SUMMARY OF THE INVENTION
[0006] The present invention meets the above described need by
providing a method for marking belt or chain modules that is
flexible, abrasion resistant, long lasting, easy, and economical.
It has been discovered that very specialized laser technology can
be adapted to engrave the surface of plastic modules in such a way
that abrasion resistant engravings are achieved. The process is
highly flexible because the pattern to be engraved can be
programmed on a computer that controls the engraving process.
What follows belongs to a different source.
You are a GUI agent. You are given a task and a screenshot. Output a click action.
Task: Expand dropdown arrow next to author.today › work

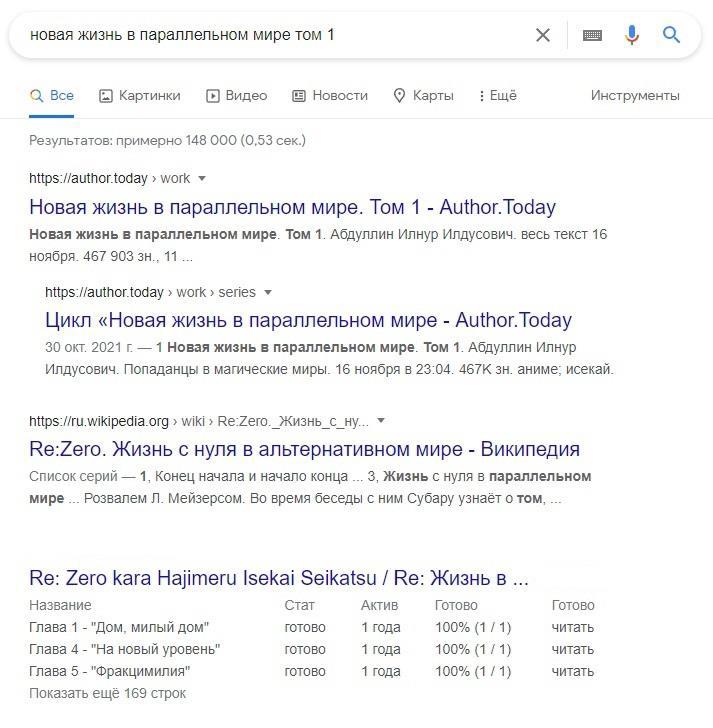click(x=202, y=179)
Due
to the highly concentrated energy created by a laser, it is
possible to engrave large patterns in a very short time period,
e.g., ten seconds per square inch.
BRIEF DESCRIPTION OF THE DRAWINGS
[0007] The invention is illustrated in the drawings in which like
reference characters designate the same or similar parts throughout
the figures of which:
[0008] FIGS. 1A to 1D show a diagrammatic section through an
injection molding apparatus suitable for manufacturing a module for
a modular conveyor belt according to the present invention;
[0009] FIG. 2 is a perspective view of a belt module of the present
invention;
[0010] FIG. 3 is a top plan view of a belt module of the present
invention; and,
[0011] FIG. 4 is a schematic diagram of the method of the present
invention.
DETAILED DESCRIPTION OF THE INVENTION
[0012] FIGS. 1A to 1C show a molding apparatus 10 including a mold
11 for making a module for a modular conveyor belt or chain
according to the present invention. The mold 11 for producing the
modules 10 includes first and second mating mold halves 11A, 11B
(FIG. 1B) forming a mold cavity 16 for receiving a plastic melt
from an injection unit 18. The mating mold halves 11A, 11B are
mounted on a stationary platen 20 and a moving platen 22,
respectively. The stationary platen 20, moving platen 22 and
injection unit 18 are supported by a common base 24. The mold 11
includes a sprue channel 26 through the first mold half 11A which
is in fluid flow communication with a nozzle 28 on the injection
unit 18 when material is injected into mold cavity 16. The nozzle
28 is equipped with a shut-off valve (not shown) of the type that
is well known in the art.
[0013] The injection unit 18 has a barrel 30 that includes a feed
screw 32 of a configuration that is typical for injection molding.
The feed screw 32 is controlled to reciprocate in the barrel 30 to
plasticize and inject plastic into the mold 11. The injection unit
18 is equipped with means, such as a hydraulic cylinder (not shown)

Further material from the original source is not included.